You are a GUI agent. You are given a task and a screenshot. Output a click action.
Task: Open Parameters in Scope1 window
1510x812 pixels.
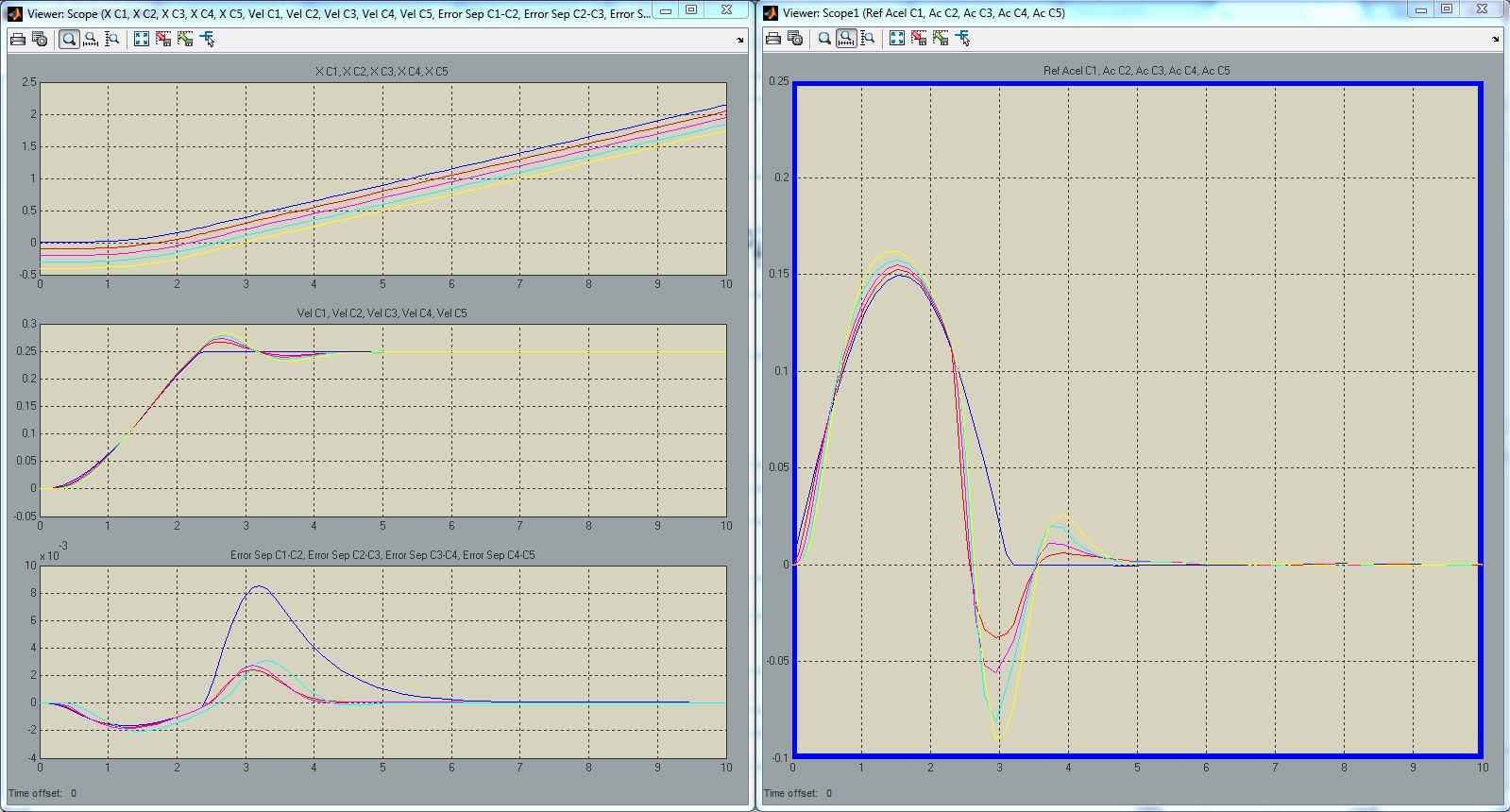click(795, 39)
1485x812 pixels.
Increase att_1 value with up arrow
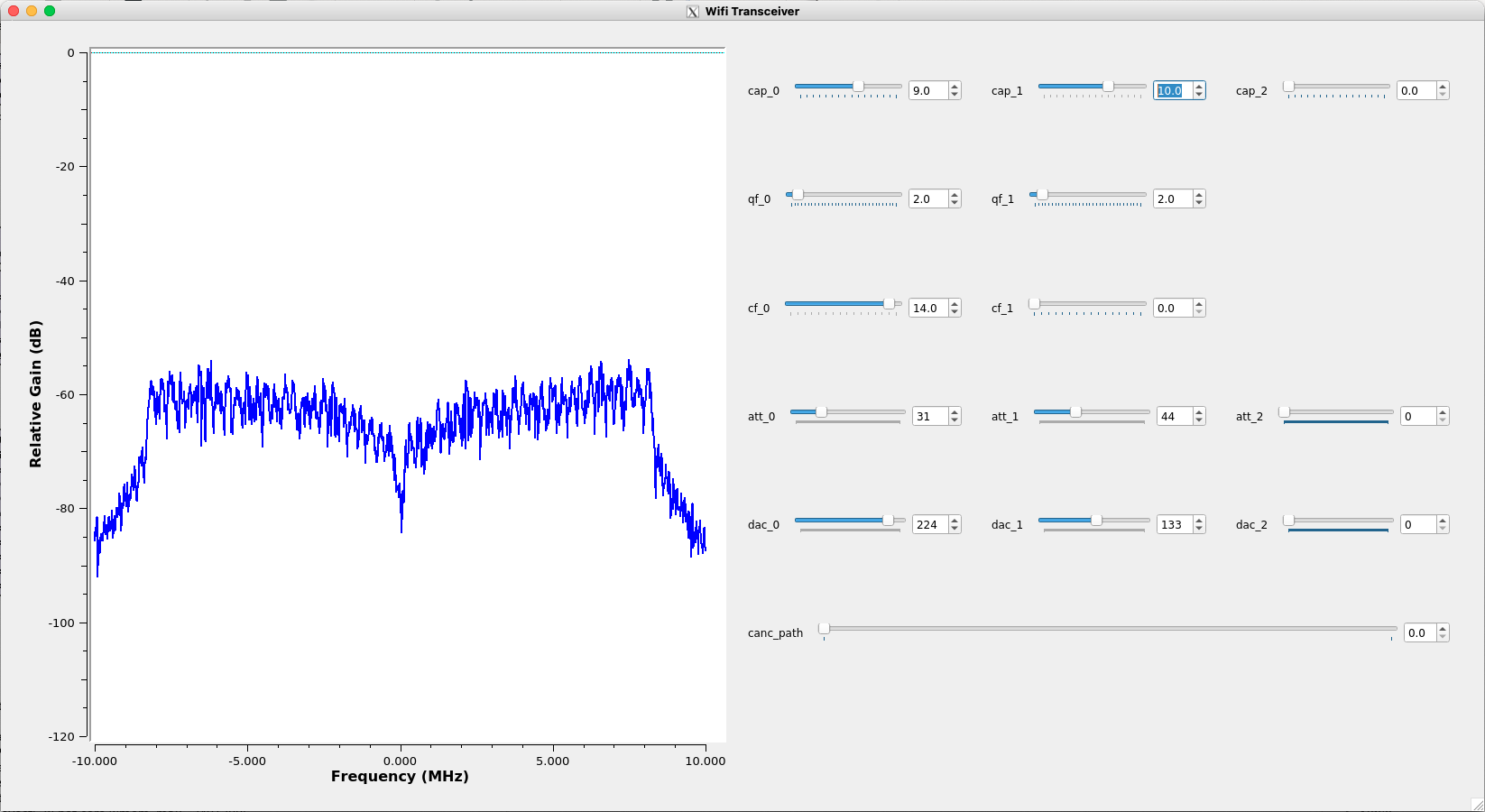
═══
• Work to complete
Restate, word for word, each line from the one with "1485x812 pixels." to the end of the entries, both included, and keep every picture out.

• Response to the task
1485x812 pixels.
Increase att_1 value with up arrow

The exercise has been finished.